Ante la situación esbozada, la realidad de que no se cuestionó en los foros revisados la facultad del Comisionado de Seguros para promulgar la Regla LXX, el hecho de que tal asunto fue presentado en un recurso judicial que está pendiente ante el Tribunal de Apelaciones, la conformidad de las partes sobre la controversia a ser resuelta y el que tal discusión resulta irrelevante para la resolución del recurso ante nuestra consideración, este Tribunal no atenderá en los méritos el segundo señalamiento de error. CC-2009-859 9
El 26 de marzo de 2010 expedimos el recurso y éste
quedó sometido para su adjudicación en los méritos el 13
de agosto de 2010. Procedemos a resolver.
II
Durante muchos años se presentaron varios proyectos en
la Asamblea Legislativa con el propósito de establecer un
seguro compulsorio de automóviles. Varias comisiones de la
Cámara de Representantes y del Senado realizaron estudios
sobre la viabilidad, deseabilidad y la conveniencia de
establecer una legislación que requiriera a los
conductores de vehículos de motor un seguro compulsorio de
responsabilidad pública para cubrir los daños causados a
la propiedad de terceros como consecuencia de accidentes
automovilísticos.
Los esfuerzos culminaron con la asignación de fondos
encaminados a facilitar un programa de seguro compulsorio.

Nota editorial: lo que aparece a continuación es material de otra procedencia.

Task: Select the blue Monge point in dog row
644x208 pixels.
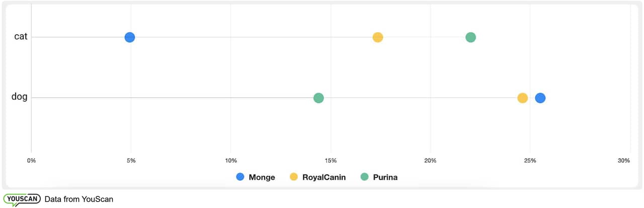Action: pyautogui.click(x=540, y=98)
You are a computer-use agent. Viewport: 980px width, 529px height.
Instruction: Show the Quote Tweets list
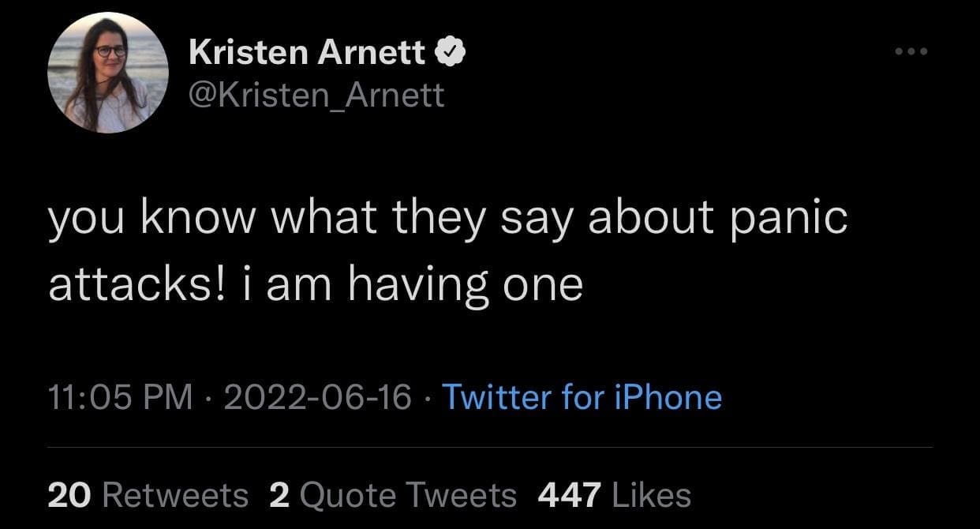[x=408, y=495]
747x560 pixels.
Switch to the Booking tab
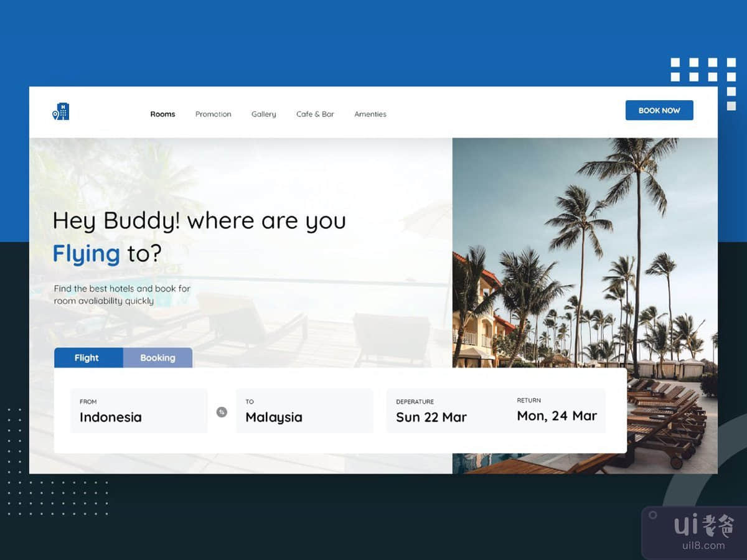coord(157,358)
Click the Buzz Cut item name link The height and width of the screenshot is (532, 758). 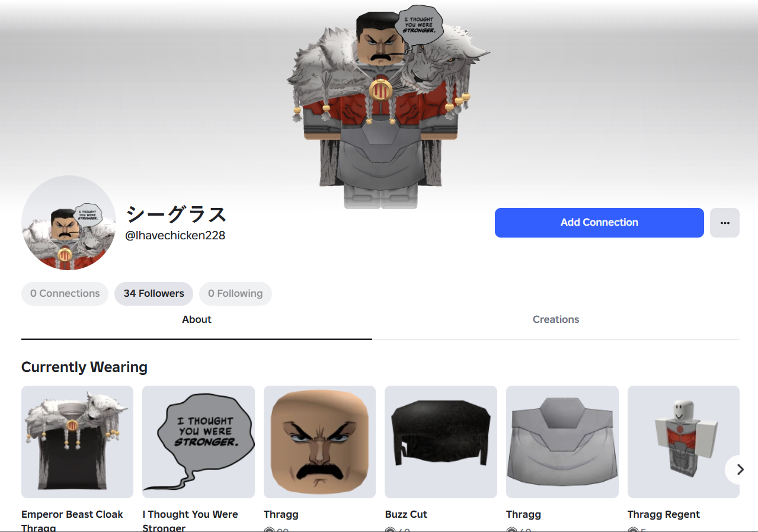406,514
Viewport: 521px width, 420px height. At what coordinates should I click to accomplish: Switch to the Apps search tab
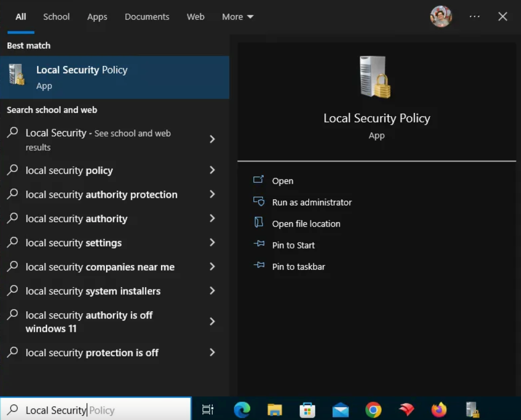(x=97, y=17)
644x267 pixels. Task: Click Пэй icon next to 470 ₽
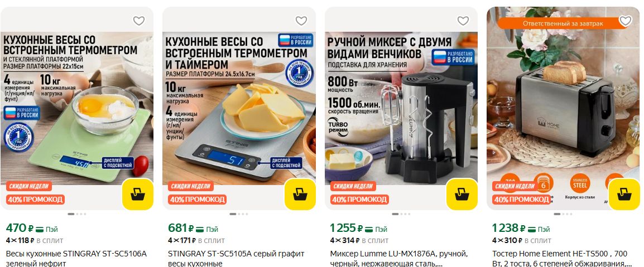point(40,229)
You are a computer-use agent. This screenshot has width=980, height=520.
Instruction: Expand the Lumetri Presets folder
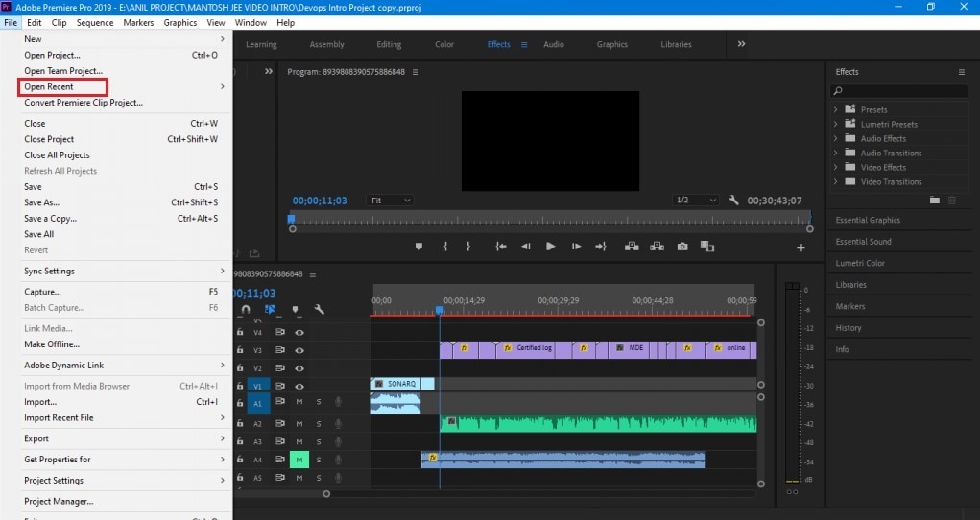tap(835, 124)
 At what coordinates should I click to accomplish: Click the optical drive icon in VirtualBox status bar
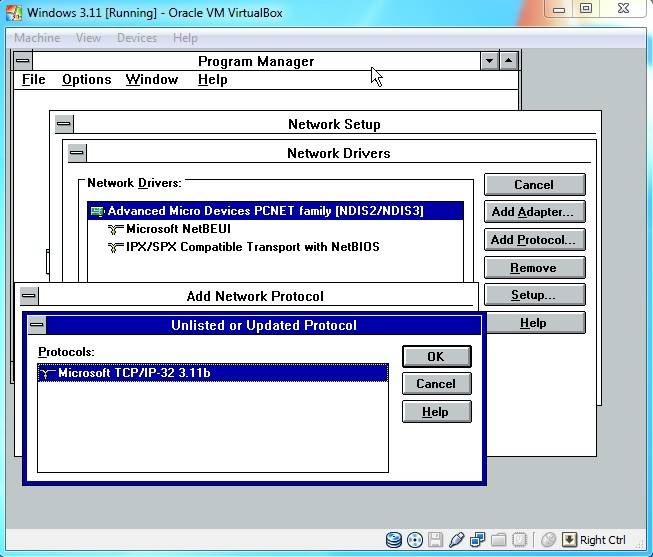click(415, 541)
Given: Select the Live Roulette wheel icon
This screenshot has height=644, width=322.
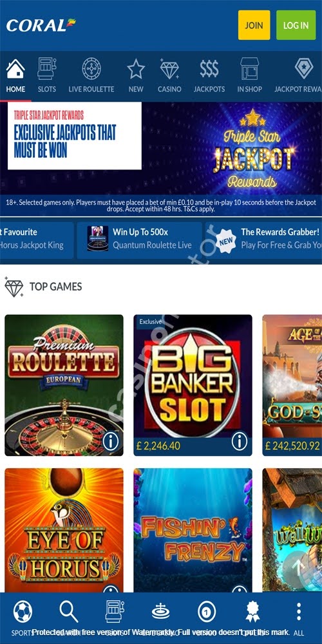Looking at the screenshot, I should (x=91, y=69).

Véase, Resolución Conjunta Núm. 350 de 10 de diciembre de
1993. En la estructuración del sistema del seguro de
responsabilidad se consideró que la cubierta debía tener
un costo razonable y responder por una suma baja, entre
$1,500 y $3,000. Igualmente, se concibió que esta póliza
respondería por el vehículo, estaría basada en el
principio de culpa y cubriría solamente los daños
ocasionados a vehículos de terceros.
El trabajo realizado culminó con la aprobación de la
Ley de Seguro de Responsabilidad Obligatorio en el 1995 y
sus posteriores enmiendas. Dicha legislación atendió la
problemática que suscitaba la pérdida económica como CC-2009-859 10
resultado de los daños no compensados causados a vehículos
en accidentes de tránsito. Para ello, el estatuto
condicionó el tránsito por las vías públicas a aquellos
vehículos de motor que obtuvieran y mantuvieran una
cubierta de seguro de responsabilidad frente a terceros.

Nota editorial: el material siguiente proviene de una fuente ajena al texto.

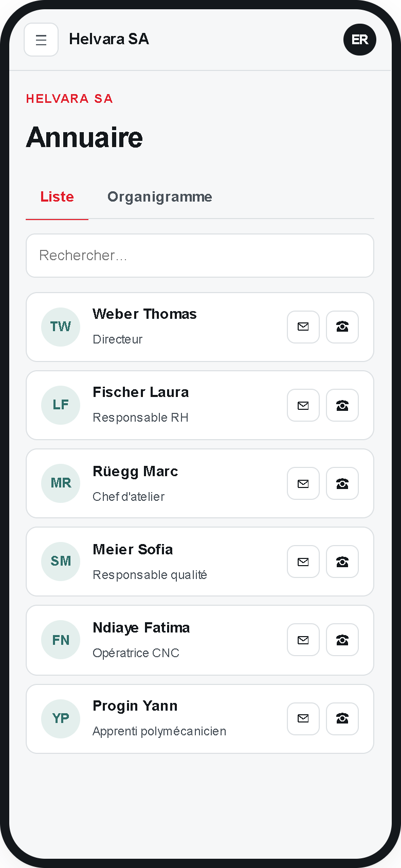Call Ndiaye Fatima using phone button
The image size is (401, 868).
tap(342, 640)
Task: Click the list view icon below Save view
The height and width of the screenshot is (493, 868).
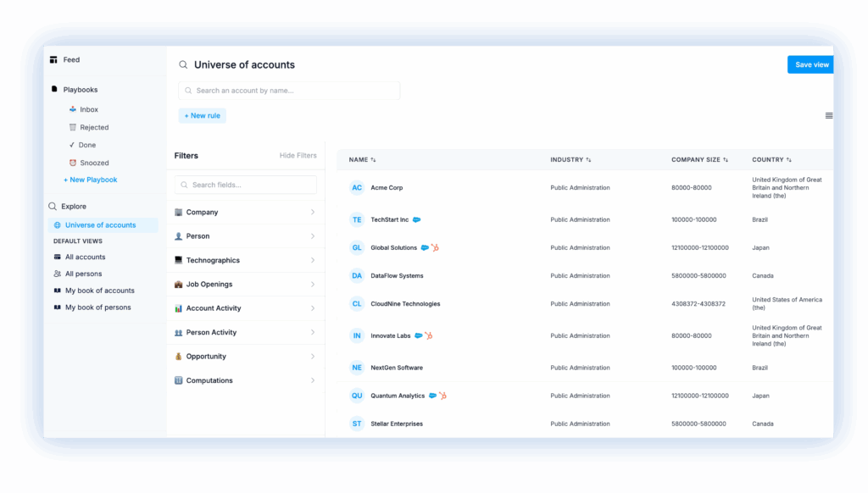Action: point(828,116)
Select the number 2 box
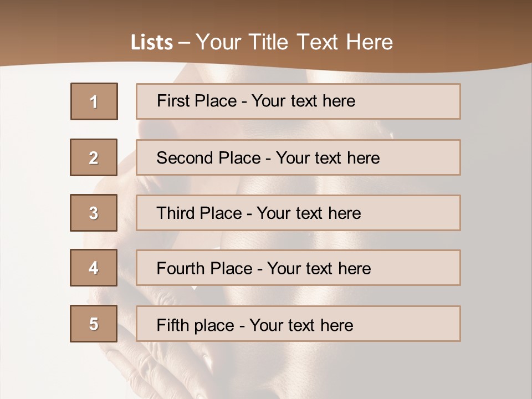 [x=94, y=157]
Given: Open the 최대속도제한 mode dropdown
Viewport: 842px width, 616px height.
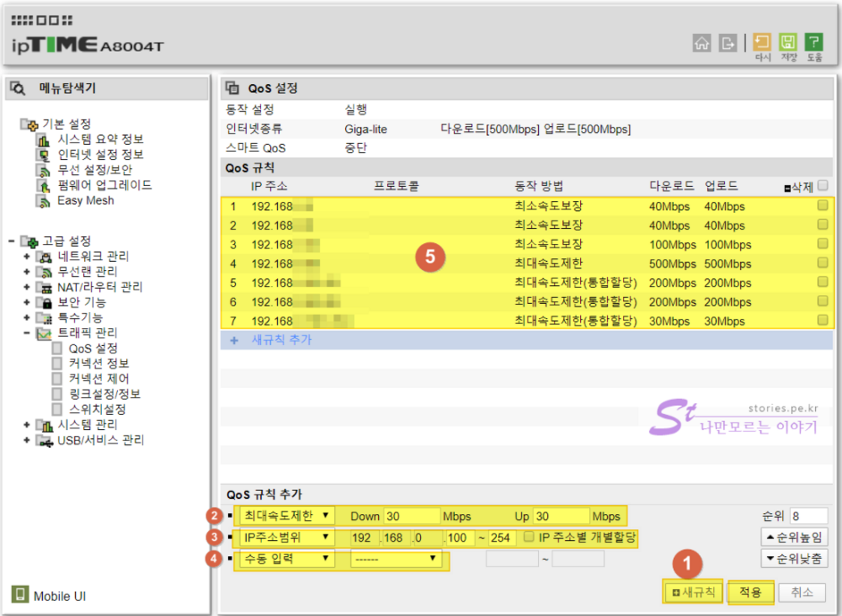Looking at the screenshot, I should [284, 516].
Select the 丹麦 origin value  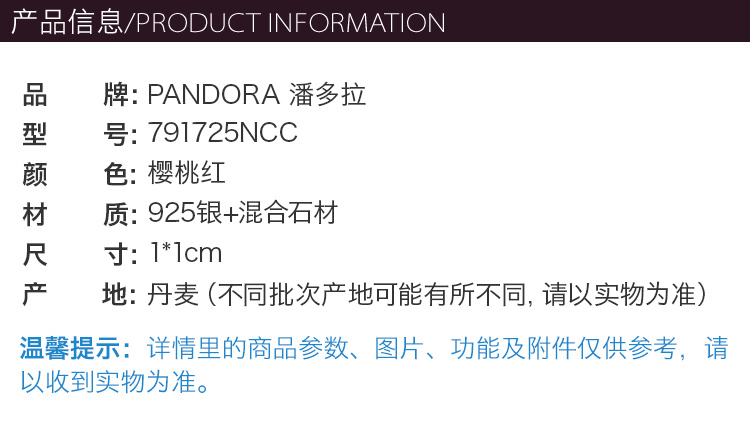168,294
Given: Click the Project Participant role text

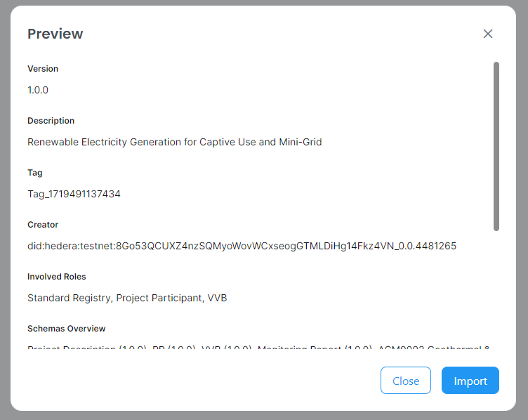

La cubierta propuesta respondió por los daños causados a
vehículos involucrados en accidentes de tránsito por los
cuales el dueño del vehículo asegurado fuere legalmente
responsable. Art. 2 de la Ley de Seguro de Responsabilidad
Obligatorio, 26 L.P.R.A. sec. 8051.
Para lograr una legislación eficiente y de vanguardia
se estudió la necesidad de que el seguro fuera provisto
por los aseguradores privados autorizados en Puerto Rico.

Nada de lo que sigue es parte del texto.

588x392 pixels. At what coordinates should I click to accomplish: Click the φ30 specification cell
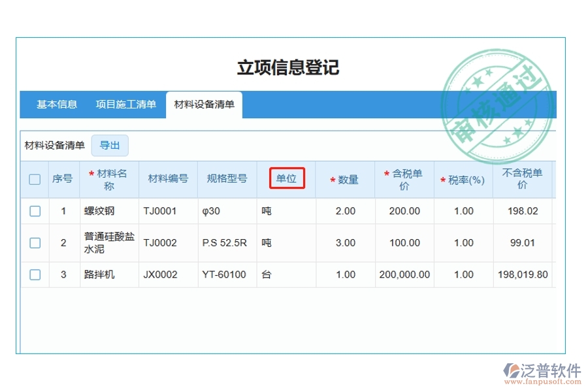(212, 211)
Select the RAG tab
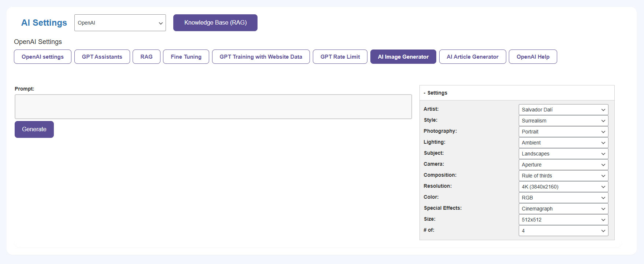The height and width of the screenshot is (264, 644). [x=146, y=57]
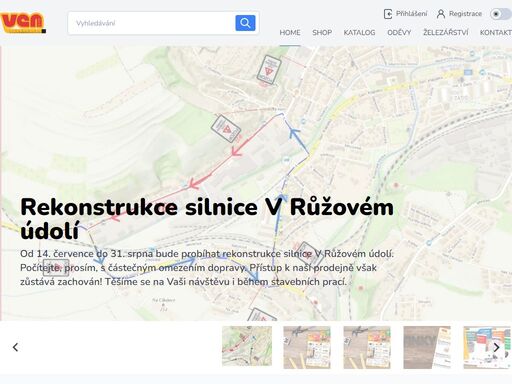Image resolution: width=512 pixels, height=384 pixels.
Task: Select the fourth slider thumbnail
Action: tap(427, 347)
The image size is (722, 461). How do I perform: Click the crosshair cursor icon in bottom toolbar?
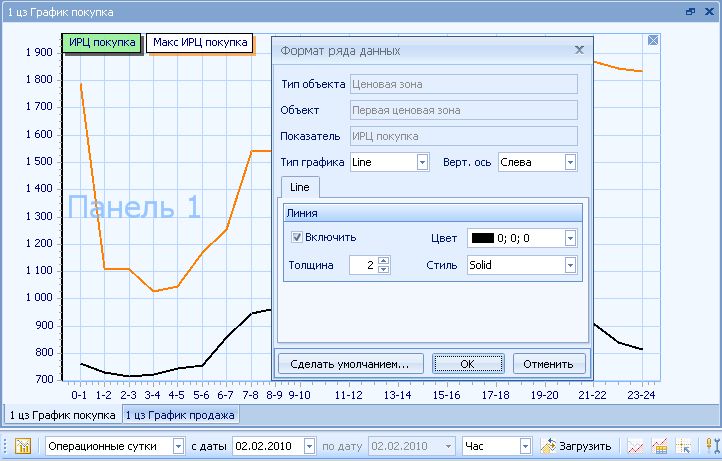click(684, 445)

En respuesta a ello, la Ley de Seguro de Responsabilidad
Obligatorio impuso a los aseguradores privados el deber de
proveer un seguro de responsabilidad obligatorio a los
dueños de los vehículos que lo solicitaren. Sin embargo,
la Ley de Seguro de Responsabilidad Obligatorio reservó a
los aseguradores privados su derecho a ejercer una libre
selección de sus asegurados, por lo que éstos podían
rechazar solicitantes conforme a unos criterios
establecidos. Véase, Art. 5 de Ley de Seguro de
Responsabilidad Obligatorio, 26 L.P.R.A. sec. 8054.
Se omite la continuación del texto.